Required work >>
Print the records exactly as given.

########

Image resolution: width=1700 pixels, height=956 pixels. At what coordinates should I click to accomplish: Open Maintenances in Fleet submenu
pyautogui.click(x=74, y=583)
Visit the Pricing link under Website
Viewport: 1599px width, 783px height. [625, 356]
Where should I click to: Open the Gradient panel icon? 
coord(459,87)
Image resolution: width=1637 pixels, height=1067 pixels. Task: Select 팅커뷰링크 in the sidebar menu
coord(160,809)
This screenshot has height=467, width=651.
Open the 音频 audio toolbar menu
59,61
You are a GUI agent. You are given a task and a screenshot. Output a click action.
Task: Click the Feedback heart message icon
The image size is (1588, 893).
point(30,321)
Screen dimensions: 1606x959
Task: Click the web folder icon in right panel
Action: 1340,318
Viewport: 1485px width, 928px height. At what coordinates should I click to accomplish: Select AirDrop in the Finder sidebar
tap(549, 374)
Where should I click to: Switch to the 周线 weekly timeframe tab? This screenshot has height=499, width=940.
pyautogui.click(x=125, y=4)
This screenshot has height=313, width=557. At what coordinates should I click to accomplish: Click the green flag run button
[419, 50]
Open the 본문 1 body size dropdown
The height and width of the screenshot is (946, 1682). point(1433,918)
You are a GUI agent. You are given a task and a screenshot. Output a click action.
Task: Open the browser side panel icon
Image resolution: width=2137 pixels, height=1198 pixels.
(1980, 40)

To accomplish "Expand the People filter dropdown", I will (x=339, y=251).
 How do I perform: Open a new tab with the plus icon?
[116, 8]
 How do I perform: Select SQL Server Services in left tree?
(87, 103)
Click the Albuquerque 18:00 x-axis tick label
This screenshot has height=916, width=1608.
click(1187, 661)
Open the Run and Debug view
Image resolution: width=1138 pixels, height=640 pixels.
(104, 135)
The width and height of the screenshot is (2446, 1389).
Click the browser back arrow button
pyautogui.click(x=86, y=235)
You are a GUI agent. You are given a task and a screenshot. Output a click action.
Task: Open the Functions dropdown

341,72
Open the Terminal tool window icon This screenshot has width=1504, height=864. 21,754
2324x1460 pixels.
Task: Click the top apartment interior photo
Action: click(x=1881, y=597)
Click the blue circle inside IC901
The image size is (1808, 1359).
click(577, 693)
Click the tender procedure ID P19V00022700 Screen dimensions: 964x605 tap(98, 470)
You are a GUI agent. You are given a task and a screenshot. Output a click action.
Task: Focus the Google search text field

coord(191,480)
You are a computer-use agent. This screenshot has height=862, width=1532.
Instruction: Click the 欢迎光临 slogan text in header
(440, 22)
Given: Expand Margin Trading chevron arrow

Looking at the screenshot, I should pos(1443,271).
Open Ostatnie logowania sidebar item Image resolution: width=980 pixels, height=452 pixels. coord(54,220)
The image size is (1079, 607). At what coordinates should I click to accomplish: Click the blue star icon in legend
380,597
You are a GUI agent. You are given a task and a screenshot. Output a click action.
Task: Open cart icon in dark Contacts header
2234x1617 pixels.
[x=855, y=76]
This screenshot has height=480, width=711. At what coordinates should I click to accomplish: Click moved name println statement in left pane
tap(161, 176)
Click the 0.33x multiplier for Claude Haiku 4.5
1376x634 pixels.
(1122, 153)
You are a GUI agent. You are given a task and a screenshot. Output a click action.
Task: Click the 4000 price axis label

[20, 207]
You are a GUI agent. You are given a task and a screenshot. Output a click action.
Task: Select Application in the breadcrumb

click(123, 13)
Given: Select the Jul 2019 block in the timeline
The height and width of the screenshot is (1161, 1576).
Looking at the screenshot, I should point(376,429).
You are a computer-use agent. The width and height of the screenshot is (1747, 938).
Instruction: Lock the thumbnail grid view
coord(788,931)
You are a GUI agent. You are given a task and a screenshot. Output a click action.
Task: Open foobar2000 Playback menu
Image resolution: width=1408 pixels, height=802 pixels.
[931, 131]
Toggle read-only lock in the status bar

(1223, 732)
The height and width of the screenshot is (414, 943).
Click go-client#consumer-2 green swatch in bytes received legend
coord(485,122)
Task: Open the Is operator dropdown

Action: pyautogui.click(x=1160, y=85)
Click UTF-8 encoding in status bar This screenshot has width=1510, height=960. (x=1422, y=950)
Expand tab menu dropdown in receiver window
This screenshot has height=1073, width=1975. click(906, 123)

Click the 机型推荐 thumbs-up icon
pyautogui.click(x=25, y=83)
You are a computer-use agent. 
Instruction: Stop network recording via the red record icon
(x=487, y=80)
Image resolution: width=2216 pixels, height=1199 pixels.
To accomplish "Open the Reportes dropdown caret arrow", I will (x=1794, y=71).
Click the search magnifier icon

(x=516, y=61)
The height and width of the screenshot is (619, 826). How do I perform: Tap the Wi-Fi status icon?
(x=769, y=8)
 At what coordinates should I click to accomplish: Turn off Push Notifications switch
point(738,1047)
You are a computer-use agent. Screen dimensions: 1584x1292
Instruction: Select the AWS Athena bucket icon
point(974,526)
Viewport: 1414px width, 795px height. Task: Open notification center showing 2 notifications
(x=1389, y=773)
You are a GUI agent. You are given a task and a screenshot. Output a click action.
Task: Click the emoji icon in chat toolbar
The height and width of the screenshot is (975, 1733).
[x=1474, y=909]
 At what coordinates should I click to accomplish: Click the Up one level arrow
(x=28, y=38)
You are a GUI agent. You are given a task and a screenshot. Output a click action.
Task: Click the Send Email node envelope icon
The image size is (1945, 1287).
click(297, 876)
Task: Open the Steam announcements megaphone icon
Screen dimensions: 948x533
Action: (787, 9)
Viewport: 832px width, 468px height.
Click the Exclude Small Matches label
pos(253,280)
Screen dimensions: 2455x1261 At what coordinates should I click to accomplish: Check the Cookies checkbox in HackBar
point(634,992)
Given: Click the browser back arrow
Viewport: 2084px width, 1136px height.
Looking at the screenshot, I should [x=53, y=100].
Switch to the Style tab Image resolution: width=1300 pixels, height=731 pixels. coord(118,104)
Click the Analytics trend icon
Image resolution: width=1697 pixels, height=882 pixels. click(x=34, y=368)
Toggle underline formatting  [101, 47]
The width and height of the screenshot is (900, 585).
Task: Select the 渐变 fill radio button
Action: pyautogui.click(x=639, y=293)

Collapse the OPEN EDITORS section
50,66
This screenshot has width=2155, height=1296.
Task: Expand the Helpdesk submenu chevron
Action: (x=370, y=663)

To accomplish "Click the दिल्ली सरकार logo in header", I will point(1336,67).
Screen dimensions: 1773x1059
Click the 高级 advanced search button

########

Finished task >>
Image resolution: width=1700 pixels, height=956 pixels. At what coordinates should I click to accomplish: Open Maintenances in Fleet submenu
pyautogui.click(x=74, y=583)
Visit the Pricing link under Website
Viewport: 1599px width, 783px height. [625, 356]
Where should I click to: Open the Gradient panel icon? 
coord(459,87)
Image resolution: width=1637 pixels, height=1067 pixels. Task: Select 팅커뷰링크 in the sidebar menu
coord(160,809)
This screenshot has height=467, width=651.
Open the 音频 audio toolbar menu
59,61
You are a GUI agent. You are given a task and a screenshot. Output a click action.
Task: Click the Feedback heart message icon
The image size is (1588, 893).
point(30,321)
Screen dimensions: 1606x959
Task: Click the web folder icon in right panel
Action: 1340,318
Viewport: 1485px width, 928px height. At what coordinates should I click to accomplish: Select AirDrop in the Finder sidebar
tap(549, 374)
Where should I click to: Switch to the 周线 weekly timeframe tab? This screenshot has height=499, width=940.
pyautogui.click(x=125, y=4)
This screenshot has height=313, width=557. At what coordinates should I click to accomplish: Click the green flag run button
[419, 50]
Open the 본문 1 body size dropdown
The height and width of the screenshot is (946, 1682). point(1433,918)
You are a GUI agent. You are given a task and a screenshot. Output a click action.
Task: Open the browser side panel icon
Image resolution: width=2137 pixels, height=1198 pixels.
(1980, 40)

To accomplish "Expand the People filter dropdown", I will (x=339, y=251).
 How do I perform: Open a new tab with the plus icon?
[116, 8]
 How do I perform: Select SQL Server Services in left tree?
(87, 103)
Click the Albuquerque 18:00 x-axis tick label
This screenshot has height=916, width=1608.
click(1187, 661)
Open the Run and Debug view
Image resolution: width=1138 pixels, height=640 pixels.
(104, 135)
The width and height of the screenshot is (2446, 1389).
Click the browser back arrow button
pyautogui.click(x=86, y=235)
You are a GUI agent. You are given a task and a screenshot. Output a click action.
Task: Open the Functions dropdown

341,72
Open the Terminal tool window icon This screenshot has width=1504, height=864. 21,754
2324x1460 pixels.
Task: Click the top apartment interior photo
Action: click(x=1881, y=597)
Click the blue circle inside IC901
The image size is (1808, 1359).
click(577, 693)
Click the tender procedure ID P19V00022700 Screen dimensions: 964x605 tap(98, 470)
You are a GUI agent. You are given a task and a screenshot. Output a click action.
Task: Focus the Google search text field

coord(191,480)
You are a computer-use agent. This screenshot has height=862, width=1532.
Instruction: Click the 欢迎光临 slogan text in header
(440, 22)
Given: Expand Margin Trading chevron arrow

Looking at the screenshot, I should pos(1443,271).
Open Ostatnie logowania sidebar item Image resolution: width=980 pixels, height=452 pixels. coord(54,220)
The image size is (1079, 607). At what coordinates should I click to accomplish: Click the blue star icon in legend
380,597
You are a GUI agent. You are given a task and a screenshot. Output a click action.
Task: Open cart icon in dark Contacts header
2234x1617 pixels.
[x=855, y=76]
This screenshot has height=480, width=711. At what coordinates should I click to accomplish: Click moved name println statement in left pane
tap(161, 176)
Click the 0.33x multiplier for Claude Haiku 4.5
1376x634 pixels.
(1122, 153)
You are a GUI agent. You are given a task and a screenshot. Output a click action.
Task: Click the 4000 price axis label

[20, 207]
You are a GUI agent. You are given a task and a screenshot. Output a click action.
Task: Select Application in the breadcrumb

click(123, 13)
Given: Select the Jul 2019 block in the timeline
The height and width of the screenshot is (1161, 1576).
Looking at the screenshot, I should point(376,429).
You are a computer-use agent. The width and height of the screenshot is (1747, 938).
Instruction: Lock the thumbnail grid view
coord(788,931)
You are a GUI agent. You are given a task and a screenshot. Output a click action.
Task: Open foobar2000 Playback menu
Image resolution: width=1408 pixels, height=802 pixels.
[931, 131]
Toggle read-only lock in the status bar

(1223, 732)
The height and width of the screenshot is (414, 943).
Click go-client#consumer-2 green swatch in bytes received legend
coord(485,122)
Task: Open the Is operator dropdown

Action: pyautogui.click(x=1160, y=85)
Click UTF-8 encoding in status bar This screenshot has width=1510, height=960. (x=1422, y=950)
Expand tab menu dropdown in receiver window
This screenshot has height=1073, width=1975. click(906, 123)

Click the 机型推荐 thumbs-up icon
pyautogui.click(x=25, y=83)
You are a computer-use agent. 
Instruction: Stop network recording via the red record icon
(x=487, y=80)
Image resolution: width=2216 pixels, height=1199 pixels.
To accomplish "Open the Reportes dropdown caret arrow", I will (x=1794, y=71).
Click the search magnifier icon

(x=516, y=61)
The height and width of the screenshot is (619, 826). How do I perform: Tap the Wi-Fi status icon?
(x=769, y=8)
 At what coordinates should I click to accomplish: Turn off Push Notifications switch
point(738,1047)
You are a computer-use agent. Screen dimensions: 1584x1292
Instruction: Select the AWS Athena bucket icon
point(974,526)
Viewport: 1414px width, 795px height. Task: Open notification center showing 2 notifications
(x=1389, y=773)
You are a GUI agent. You are given a task and a screenshot. Output a click action.
Task: Click the emoji icon in chat toolbar
The height and width of the screenshot is (975, 1733).
[x=1474, y=909]
 At what coordinates should I click to accomplish: Click the Up one level arrow
(x=28, y=38)
You are a GUI agent. You are given a task and a screenshot. Output a click action.
Task: Click the Send Email node envelope icon
The image size is (1945, 1287).
click(297, 876)
Task: Open the Steam announcements megaphone icon
Screen dimensions: 948x533
Action: (787, 9)
Viewport: 832px width, 468px height.
Click the Exclude Small Matches label
pos(253,280)
Screen dimensions: 2455x1261 At what coordinates should I click to accomplish: Check the Cookies checkbox in HackBar
point(634,992)
Given: Click the browser back arrow
Viewport: 2084px width, 1136px height.
Looking at the screenshot, I should [x=53, y=100].
Switch to the Style tab Image resolution: width=1300 pixels, height=731 pixels. coord(118,104)
Click the Analytics trend icon
Image resolution: width=1697 pixels, height=882 pixels. click(x=34, y=368)
Toggle underline formatting  [101, 47]
The width and height of the screenshot is (900, 585).
Task: Select the 渐变 fill radio button
Action: pyautogui.click(x=639, y=293)

Collapse the OPEN EDITORS section
50,66
This screenshot has width=2155, height=1296.
Task: Expand the Helpdesk submenu chevron
Action: (x=370, y=663)

To accomplish "Click the दिल्ली सरकार logo in header", I will point(1336,67).
Screen dimensions: 1773x1059
Click the 高级 advanced search button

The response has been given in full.